If the chromosome pairs fail to separate properly during cell division, the egg or sperm may end up with a second copy of one of the chromosomes. (See non-disjunction.) If such a gamete results in fertilization and an embryo, the resulting embryo may also have an entire copy of the extra chromosome.


The number of chromosomes in the cell where trisomy occurs is represented as, for example, 2n+1 if one chromosome shows trisomy, 2n+1+1 if two show trisomy, etc.[2]

“Full trisomy”, also called “primary trisomy”,[2] means that an entire extra chromosome has been copied.
“Partial trisomy” means that there is an extra copy of part of a chromosome.
“Secondary trisomy” – the extra chromosome has quadruplicated arms (the arms are identical; it is an “isochromosome”).[2] “Tertiary trisomy” – the extra chromosome is made up of copies of arms from two other chromosomes.[2]

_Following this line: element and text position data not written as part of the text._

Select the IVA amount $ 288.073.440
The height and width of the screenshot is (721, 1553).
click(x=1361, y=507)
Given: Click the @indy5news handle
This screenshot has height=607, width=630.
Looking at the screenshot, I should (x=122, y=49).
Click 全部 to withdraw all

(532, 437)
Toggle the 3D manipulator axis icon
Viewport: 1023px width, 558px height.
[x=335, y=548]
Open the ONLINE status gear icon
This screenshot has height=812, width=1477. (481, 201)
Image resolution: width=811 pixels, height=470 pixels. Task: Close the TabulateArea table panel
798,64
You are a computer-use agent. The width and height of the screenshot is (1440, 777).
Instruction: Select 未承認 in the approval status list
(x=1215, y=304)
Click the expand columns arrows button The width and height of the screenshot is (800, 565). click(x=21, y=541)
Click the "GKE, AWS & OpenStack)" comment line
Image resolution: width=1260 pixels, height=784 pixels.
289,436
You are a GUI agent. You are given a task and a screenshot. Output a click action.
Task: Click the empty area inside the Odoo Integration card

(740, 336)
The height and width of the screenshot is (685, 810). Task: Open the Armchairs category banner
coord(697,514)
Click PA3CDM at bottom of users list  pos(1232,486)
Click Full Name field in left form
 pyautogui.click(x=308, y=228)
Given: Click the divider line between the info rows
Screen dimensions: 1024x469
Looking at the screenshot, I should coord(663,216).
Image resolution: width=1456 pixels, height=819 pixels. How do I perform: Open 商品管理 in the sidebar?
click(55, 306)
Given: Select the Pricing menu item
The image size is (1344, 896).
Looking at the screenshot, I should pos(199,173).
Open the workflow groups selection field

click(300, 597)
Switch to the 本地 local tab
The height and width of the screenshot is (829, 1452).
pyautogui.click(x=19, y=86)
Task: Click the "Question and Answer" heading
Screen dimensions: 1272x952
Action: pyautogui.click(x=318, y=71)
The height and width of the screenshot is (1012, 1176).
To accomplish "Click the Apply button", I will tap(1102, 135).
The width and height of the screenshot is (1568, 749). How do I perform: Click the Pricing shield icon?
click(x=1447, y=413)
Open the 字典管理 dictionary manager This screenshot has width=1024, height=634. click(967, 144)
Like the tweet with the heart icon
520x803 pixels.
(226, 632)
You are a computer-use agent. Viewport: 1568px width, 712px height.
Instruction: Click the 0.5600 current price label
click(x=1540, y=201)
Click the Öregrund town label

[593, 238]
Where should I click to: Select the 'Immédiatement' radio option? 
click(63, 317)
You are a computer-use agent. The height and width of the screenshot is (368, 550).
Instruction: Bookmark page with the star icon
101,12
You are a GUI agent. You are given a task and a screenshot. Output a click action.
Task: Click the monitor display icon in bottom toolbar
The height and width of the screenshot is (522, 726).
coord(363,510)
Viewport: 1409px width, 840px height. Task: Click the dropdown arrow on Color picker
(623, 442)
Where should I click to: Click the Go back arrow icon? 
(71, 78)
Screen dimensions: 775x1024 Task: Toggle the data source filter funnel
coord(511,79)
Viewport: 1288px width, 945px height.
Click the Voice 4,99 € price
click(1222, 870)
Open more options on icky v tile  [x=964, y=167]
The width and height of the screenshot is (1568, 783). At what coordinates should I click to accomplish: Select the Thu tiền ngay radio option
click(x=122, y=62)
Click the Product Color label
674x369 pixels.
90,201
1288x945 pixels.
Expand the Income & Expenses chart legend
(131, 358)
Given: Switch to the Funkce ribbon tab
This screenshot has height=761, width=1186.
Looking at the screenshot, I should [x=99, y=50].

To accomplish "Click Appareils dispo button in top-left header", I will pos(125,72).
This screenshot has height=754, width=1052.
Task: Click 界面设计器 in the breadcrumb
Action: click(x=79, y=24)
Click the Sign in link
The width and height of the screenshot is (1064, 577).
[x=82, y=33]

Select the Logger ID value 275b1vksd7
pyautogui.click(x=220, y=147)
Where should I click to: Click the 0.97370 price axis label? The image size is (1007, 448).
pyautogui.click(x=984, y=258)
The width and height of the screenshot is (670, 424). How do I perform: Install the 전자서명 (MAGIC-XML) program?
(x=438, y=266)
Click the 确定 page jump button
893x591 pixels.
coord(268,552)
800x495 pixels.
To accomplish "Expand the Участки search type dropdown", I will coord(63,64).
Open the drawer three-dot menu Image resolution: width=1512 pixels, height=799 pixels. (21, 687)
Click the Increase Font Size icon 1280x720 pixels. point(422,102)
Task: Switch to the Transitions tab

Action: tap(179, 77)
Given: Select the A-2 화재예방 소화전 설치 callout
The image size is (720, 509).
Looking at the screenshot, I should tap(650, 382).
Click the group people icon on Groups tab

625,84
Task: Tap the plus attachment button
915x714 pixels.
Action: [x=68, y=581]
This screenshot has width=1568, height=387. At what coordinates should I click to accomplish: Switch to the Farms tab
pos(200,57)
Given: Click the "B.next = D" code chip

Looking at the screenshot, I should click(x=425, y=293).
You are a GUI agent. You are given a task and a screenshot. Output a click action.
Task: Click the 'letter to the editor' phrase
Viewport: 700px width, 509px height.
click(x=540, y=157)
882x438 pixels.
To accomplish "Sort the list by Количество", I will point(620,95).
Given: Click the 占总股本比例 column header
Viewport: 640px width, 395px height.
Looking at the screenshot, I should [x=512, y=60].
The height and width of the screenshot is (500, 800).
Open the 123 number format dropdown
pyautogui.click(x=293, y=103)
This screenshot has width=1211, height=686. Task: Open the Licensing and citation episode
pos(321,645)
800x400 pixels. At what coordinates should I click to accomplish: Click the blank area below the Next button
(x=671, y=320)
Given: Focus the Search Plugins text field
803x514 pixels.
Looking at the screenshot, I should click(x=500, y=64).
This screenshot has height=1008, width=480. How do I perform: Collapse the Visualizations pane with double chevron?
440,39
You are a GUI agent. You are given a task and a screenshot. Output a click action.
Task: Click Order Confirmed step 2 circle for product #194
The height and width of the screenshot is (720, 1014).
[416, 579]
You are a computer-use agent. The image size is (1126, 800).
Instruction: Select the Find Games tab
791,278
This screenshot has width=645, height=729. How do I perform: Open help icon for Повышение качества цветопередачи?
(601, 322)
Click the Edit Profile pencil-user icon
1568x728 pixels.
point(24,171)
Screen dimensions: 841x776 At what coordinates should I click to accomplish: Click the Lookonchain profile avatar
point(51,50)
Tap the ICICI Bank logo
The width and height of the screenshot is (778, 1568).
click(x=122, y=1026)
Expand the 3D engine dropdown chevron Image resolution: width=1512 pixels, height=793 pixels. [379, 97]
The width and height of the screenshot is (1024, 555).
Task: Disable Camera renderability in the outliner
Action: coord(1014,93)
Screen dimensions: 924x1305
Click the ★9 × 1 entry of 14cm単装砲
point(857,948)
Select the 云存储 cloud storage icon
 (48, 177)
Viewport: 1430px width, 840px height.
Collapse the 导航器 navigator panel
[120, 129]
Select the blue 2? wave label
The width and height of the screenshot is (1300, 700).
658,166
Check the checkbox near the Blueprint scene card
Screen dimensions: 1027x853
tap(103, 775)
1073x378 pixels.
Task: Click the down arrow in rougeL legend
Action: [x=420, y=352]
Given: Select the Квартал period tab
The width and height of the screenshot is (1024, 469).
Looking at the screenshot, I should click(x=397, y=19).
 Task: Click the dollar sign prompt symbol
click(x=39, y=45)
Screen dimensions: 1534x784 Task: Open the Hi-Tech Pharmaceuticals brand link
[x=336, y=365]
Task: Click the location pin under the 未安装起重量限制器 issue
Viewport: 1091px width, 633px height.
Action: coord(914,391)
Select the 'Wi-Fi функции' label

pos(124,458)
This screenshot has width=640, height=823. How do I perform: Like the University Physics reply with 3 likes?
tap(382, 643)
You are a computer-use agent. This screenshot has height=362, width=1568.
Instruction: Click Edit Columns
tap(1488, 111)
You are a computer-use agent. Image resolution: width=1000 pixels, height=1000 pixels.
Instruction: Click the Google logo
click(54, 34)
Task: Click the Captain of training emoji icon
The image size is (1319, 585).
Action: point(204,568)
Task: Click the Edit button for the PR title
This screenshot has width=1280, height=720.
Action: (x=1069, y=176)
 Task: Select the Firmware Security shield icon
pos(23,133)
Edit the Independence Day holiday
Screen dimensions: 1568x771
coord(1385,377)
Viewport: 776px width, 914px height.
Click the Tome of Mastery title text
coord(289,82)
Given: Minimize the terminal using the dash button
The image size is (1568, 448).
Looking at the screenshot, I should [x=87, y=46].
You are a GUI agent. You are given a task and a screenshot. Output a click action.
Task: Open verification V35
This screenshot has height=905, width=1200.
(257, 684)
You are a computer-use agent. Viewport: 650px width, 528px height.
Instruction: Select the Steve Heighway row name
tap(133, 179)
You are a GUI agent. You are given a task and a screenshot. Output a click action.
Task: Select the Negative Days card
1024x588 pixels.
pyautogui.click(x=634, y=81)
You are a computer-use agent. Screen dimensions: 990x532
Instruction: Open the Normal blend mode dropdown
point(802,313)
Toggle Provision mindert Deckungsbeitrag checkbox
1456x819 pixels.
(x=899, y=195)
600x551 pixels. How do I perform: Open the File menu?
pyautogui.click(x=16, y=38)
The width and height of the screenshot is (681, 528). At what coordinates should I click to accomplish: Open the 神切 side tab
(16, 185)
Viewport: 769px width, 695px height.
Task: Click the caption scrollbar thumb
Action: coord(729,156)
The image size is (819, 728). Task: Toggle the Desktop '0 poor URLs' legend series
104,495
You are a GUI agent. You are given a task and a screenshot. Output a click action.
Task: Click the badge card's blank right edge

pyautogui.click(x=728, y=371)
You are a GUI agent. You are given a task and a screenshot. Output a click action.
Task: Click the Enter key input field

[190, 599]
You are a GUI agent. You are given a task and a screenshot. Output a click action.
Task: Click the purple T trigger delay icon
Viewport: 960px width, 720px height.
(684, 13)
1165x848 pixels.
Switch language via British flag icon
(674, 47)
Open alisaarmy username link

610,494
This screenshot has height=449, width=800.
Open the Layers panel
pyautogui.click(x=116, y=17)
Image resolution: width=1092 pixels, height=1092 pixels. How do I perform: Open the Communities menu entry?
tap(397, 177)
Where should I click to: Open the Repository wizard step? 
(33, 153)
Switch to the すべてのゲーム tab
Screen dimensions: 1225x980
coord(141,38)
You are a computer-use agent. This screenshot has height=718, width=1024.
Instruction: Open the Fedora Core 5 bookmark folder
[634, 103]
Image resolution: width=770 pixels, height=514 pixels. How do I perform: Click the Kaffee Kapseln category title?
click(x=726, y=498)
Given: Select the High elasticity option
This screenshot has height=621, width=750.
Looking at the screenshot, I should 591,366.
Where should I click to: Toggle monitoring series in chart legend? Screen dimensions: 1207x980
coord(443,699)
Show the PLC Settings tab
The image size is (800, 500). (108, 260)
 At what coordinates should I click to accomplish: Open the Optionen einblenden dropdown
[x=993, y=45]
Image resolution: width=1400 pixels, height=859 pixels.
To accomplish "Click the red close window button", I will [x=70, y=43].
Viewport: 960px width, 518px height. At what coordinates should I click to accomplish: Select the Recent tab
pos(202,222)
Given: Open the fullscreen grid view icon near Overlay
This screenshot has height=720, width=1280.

Trisomies are sometimes characterised as “autosomal trisomies” (trisomies of the non-sex chromosomes) and “sex-chromosome trisomies.” Autosomal trisomies are described by referencing the specific chromosome that has an extra copy.[citation needed] Thus, for example, the presence of an extra chromosome 21, which is found in Down syndrome, is called trisomy 21.